Questions were asked over who was going to be Sagna’s replacement, as young Carl Jenkinson went out on-loan to fellow Premier League side West Ham in search of regular first-team football to prove he was worthy of being a contender for the right-back spot. Then, in July, Arsenal completed the signing of 29-year-old experienced full-back Mathieu Debuchy from Newcastle, for a sensible fee of around £12million pounds. Debuchy himself has played in the Premier League since the beginning of 2013, and although he was not getting any younger, was a ready-made replacement who could help solidify the Gunners backline for a few seasons.
Debuchy’s first few months in an Arsenal shirt were impressive, earning plaudits from fans and media alike. He was just the type of player Arsenal required to help shore up their defensive problems; physical, agile and a workaholic. Then unfortunately, the Arsenal injury “curse” struck in mid-September, during their 2-2 league draw with Manchester City. Debuchy damaged his ankle ligaments and was ruled out of action for three months, which prompted the step up for young 19-year-old Spanish talent Hector Bellerín, who had wowed the Emirates crowd during their pre-season cup in August and was eager for his chance to shine amongst the rigours of the first-team.
Bellerín naturally has matured into an even more promising player than before, and his experience in all competitions for Arsenal this season including the prestigious UEFA Champions League will without a doubt spur him onto achieving greater things in the future. Debuchy has been pictured recently upping the intensity of his training regime as he battles to get back into the first-team before the end of the current season, scheduled to finish in the middle of May. He was seen playing 60 minutes in a behind-closed-doors friendly against Championship outfit Brentford too, which emphasises the fact that he’s hungry to play and will work hard to regain his place in the team.
Unless Bellerín is pushed further up the field in a right-midfield position, I fully expect him and Debuchy to be battling for regular first-team minutes for the forseeable future, whether that be for a season or two; but how Wenger will deal with the situation still remains to be seen. Another promising young defender, in the form of Calum Chambers, joined the club from Southampton for £16million pounds last summer. A right-back by trade, his versatility means he can also shift into a centre-back position and has played as a central defensive midfielder a few times for The Gunners, as well as the Young Lions set-up with Gareth Southgate‘s men. I’m certain that Chambers will play as a RCB, or get shifted into a DMF role at some stage in his development, as he matures. So, he is not part of the immediate dilemma, so to speak.
Carl Jenkinson, is. With two right-backs already vying for first-team opportunities at The Emirates, “Jenko” made the bold but calculated decision to join The Hammers in search for first-team football. He has done himself proud, and has given Arsenal fans a sense of encouragement for the future with his consistent displays meaning he has asserted himself as a first-team regular for Sam Allardyce‘s men this season. However at age 23, you would be silly not to suggest Jenkinson wants a piece of first-team action just like the rest of his team-mates.

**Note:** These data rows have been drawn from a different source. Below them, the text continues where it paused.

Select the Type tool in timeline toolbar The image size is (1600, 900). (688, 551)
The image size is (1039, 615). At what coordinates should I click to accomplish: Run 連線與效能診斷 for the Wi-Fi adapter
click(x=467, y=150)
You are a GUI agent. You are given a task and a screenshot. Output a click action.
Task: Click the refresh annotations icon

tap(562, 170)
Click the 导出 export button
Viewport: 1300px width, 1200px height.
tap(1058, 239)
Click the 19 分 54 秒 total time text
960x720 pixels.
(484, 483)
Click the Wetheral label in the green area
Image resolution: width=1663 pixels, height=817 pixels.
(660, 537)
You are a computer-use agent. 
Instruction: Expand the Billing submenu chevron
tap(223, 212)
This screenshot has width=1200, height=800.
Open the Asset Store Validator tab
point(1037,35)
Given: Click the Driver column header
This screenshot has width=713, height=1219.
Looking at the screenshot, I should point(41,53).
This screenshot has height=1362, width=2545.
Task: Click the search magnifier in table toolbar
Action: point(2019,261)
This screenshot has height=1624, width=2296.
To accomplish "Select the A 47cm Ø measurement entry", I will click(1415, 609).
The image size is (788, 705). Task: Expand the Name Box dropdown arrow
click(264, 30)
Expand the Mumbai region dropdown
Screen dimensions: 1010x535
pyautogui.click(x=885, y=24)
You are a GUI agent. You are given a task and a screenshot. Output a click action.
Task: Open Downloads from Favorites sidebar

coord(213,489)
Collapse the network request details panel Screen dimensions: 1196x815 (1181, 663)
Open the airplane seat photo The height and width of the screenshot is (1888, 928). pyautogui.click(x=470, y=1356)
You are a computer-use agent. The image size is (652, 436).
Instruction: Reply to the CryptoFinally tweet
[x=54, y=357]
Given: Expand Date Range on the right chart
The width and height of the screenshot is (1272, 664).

Many news reports are suggesting Jenkinson is set to leave The Gunners in the summer, and join a team like West Ham. But is that the right thing to do? You can never be too sure with Debuchy’s two injury problems since he joined, Bellerín needs solid competition and Jenkinson can certainly give him it. What will happen? Only time will tell – but Jenkinson has proved his worth and shown that first-team experience has made him a better player, someone that Arsenal should not let leave easily regardless of their right-back dilemma.